- Directed by: Sam Irvin
- Written by: Charles Gale
- Produced by: Randolph Gale
- Starring: Rod Steiger; Lauren Hutton;
- Cinematography: Richard Michalak
- Edited by: Kevin Tent
- Music by: Steve Bartek
- Distributed by: IRS Media
- Release date: April 19, 1991 (WorldFest-Houston);
- Running time: 95 minutes
- Country: United States
- Language: English
- Budget: $1.3 million

= Guilty as Charged (film) =

Guilty as Charged is a 1991 American comedy film directed by Sam Irvin and starring Rod Steiger and Lauren Hutton.

==Cast==
- Rod Steiger as Kallin
- Lauren Hutton as Liz
- Heather Graham as Kimberly
- Lyman Ward as Stanford
- Isaac Hayes as Aloysius
- Zelda Rubinstein as Edna
- Michael Beach as Hamilton
- Irwin Keyes as Deek
- Earl Boen as Chemical Manufacturer
- Ricky Dean Logan as Ricky Landon
- Gale Mayron as Fran
- Michael Talbott as Sparrow

==Production==
The film marked the directorial debut of Sam Irvin who had gained experience as Brian De Palma's production assistant.

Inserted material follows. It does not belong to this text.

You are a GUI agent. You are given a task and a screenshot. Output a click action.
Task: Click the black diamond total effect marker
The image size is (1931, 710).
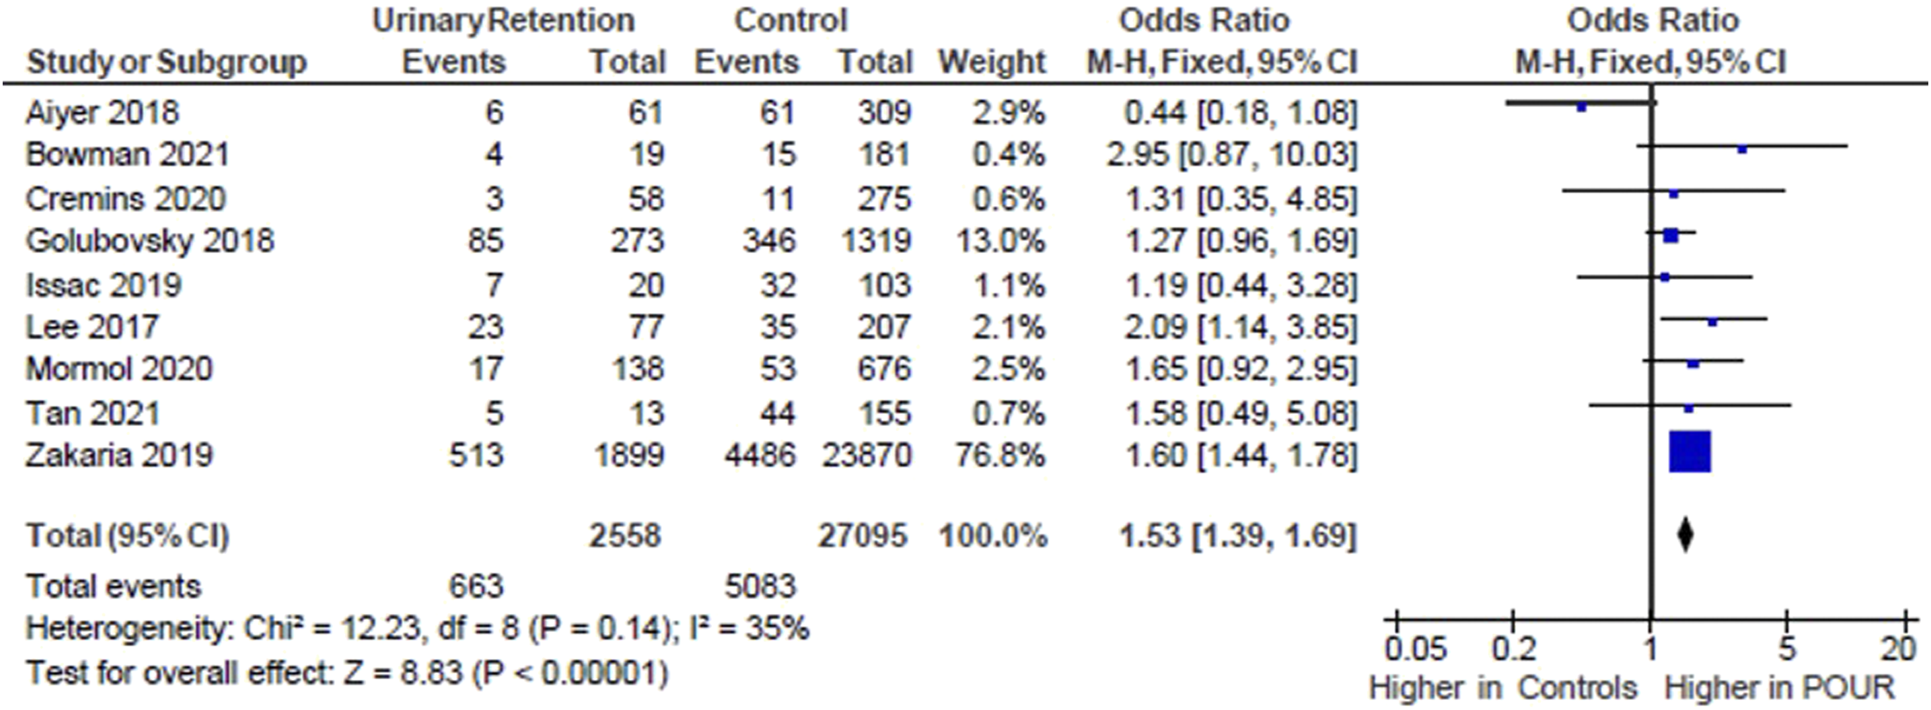pos(1685,535)
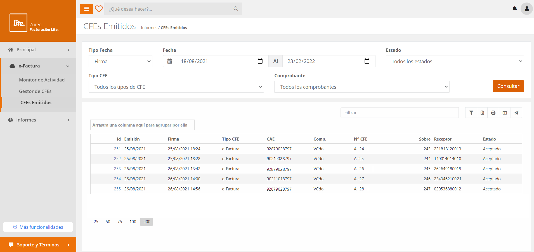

With his eye set on directing, Irvin developed Stiff, a comedy involving a dead body, with writer Brian Clemens whom Irvin had met during his tenure writing for fanzine Bizarre. Irvin found some of the financial backing from RCA/Columbia Home Video and was directed by them to seek the rest of the funding from I.R.S. Media. While I.R.S. ultimately passed due to having several other scripts further along in development, they did show Irvin a selection of scripts for him to potentially direct with the one that stood out being Guilty as Charged written by Charlie Gale (brother of Bob Gale). While the film was initially written as something more serious, I.R.S. wanted something comedic which they thought would blend well with Irvin's style as seen in his short film Double Negative.

==Reception==

Leonard Maltin gave it two and a half stars.